Fra Angélico nació en una familia de campesino con ciertas comodidades alrededor del año 1400. Sin embargo, no se quedó mucho con su familia ya que en el año 1418 se une a la orden de Santo Domingo (los dominicos). Después de estar de un lado para otro acaba en Roma donde será nombrado prior en el año 1447.

Su maestro se llama Lorenzo de Mónaco y será el que le introduzca en el mundo de la pintura, en concreto, será el que le inicie en el Quattrocento, el nuevo movimiento pictórico que le dejará huella.

Las características de Fra Angélico

Fra Angélico era muy diferente de otros pintores del Quattrocento como Masaccio.

Al contrario que este último, Angélico no busca representar la anatomía con demasiada fuerza ni tampoco pretende individualizar a las figuras sino que lo que pretende con la pintura es representar la figura humana como reflejo del alma lo que nos lleva a otra característica que es la representación de lo espiritual y no lo temporal como hacía Masaccio.

Quiere alcanzar a la divinidad mediante la pintura y es por eso que su pintura será de carácter devocional.

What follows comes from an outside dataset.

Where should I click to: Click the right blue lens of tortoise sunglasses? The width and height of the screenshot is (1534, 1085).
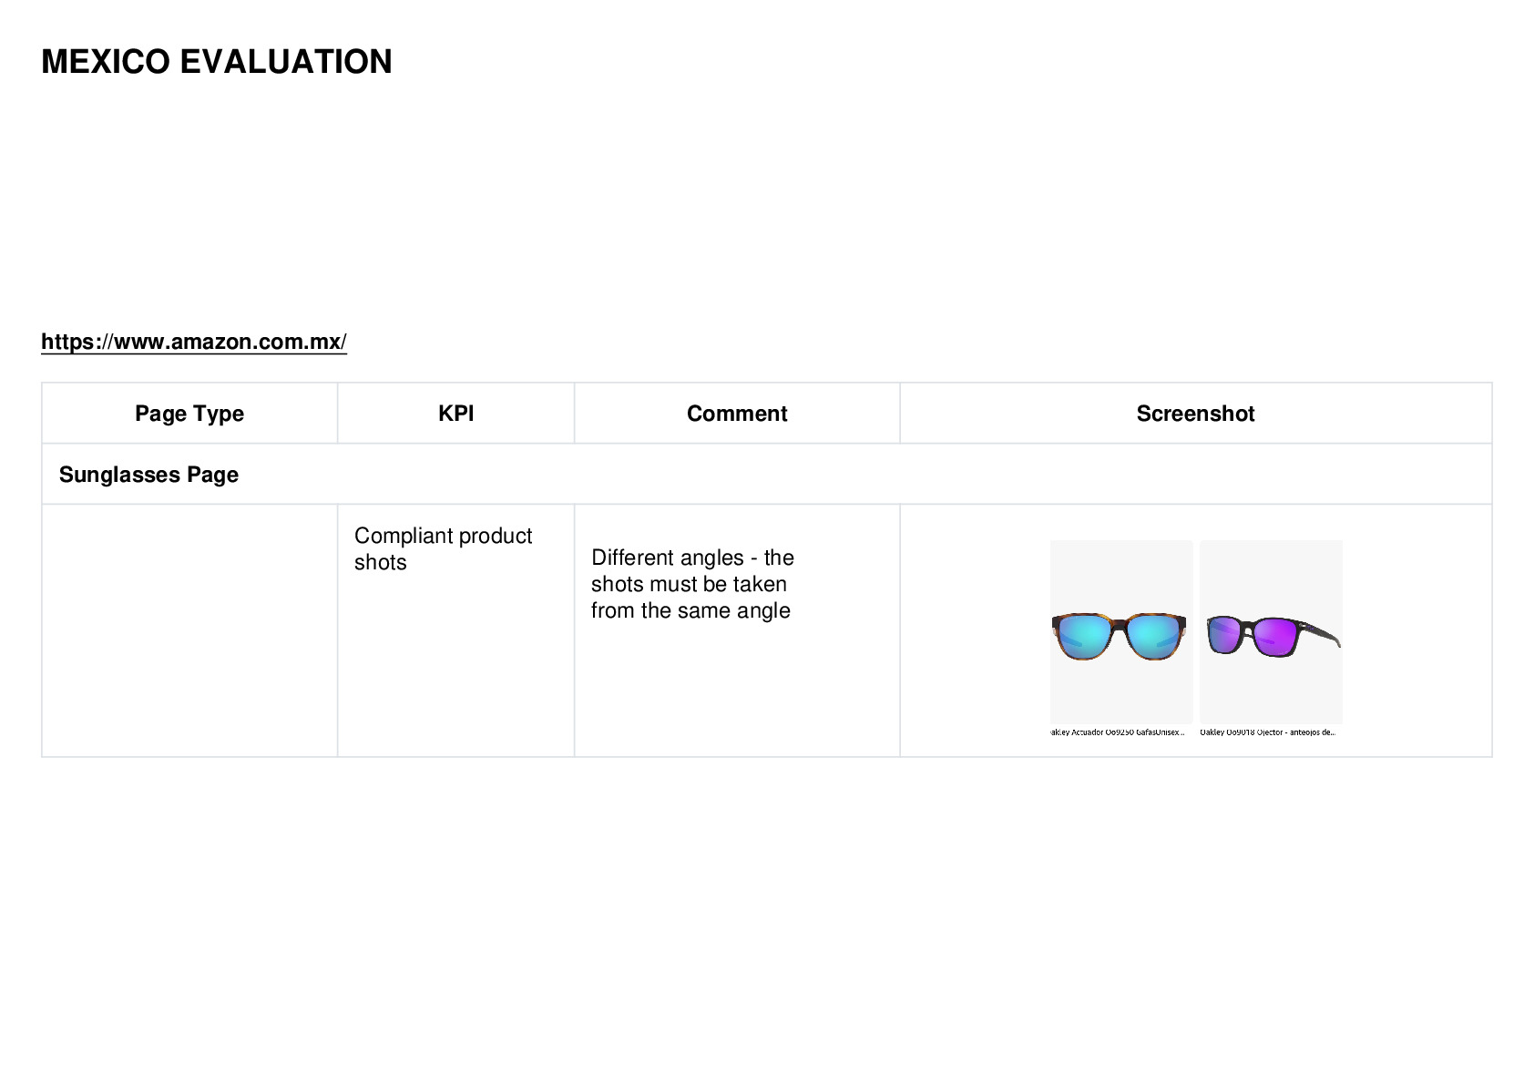click(x=1154, y=635)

Además, plantea la belleza de lo positivo, lo amable y lo bueno sin pensar en la realidad como algo racional.

Por otra parte, otro de sus puntos fuertes es la perspectiva llegando a superar a Masaccio, el pintor que había marcado un antes y un después en el uso de la perspectiva. También tiene mayor colorido y brillantez junto con un buen estudio del paisaje.

Fra Angélico y la teoría tomista

No es de extrañar que Fra Angélico propague ciertos ideales mediante la pintura y es que, Angélico sigue la teoría tomista que tiene influencia de razonamientos aristotélicos y que tiene como finalidad la recuperación del alma.

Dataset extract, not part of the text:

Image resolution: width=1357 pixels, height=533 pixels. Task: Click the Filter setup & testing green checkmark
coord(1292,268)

Como ya hemos comentado anteriormente, este pintor utilizará el Arte para llegar a la divinidad y por lo tanto, lo utiliza como medio para alcanzar la perfección y la comunicación con la divinidad.

Por otra parte, también tiene carácter didáctico y es por ello que es un arte que se entiende fácilmente además de ser sencillo y también directo.

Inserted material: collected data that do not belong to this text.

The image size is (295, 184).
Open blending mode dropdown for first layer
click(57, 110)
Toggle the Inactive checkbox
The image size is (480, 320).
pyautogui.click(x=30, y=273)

Entre sus obras más destacadas se encuentra la Anunciación se Santa María de Fiesole que aporta muchas novedades a la pintura del Quattrocento junto con otras obras como La Anunciación del convento de San Marcos, Noli me tangere, Cristo en la cruz ante los ladrones, Adán rescatado de los infiernos y La Última Cena.

Fue un artista que pintó principalmente para la nobleza eclesiástica.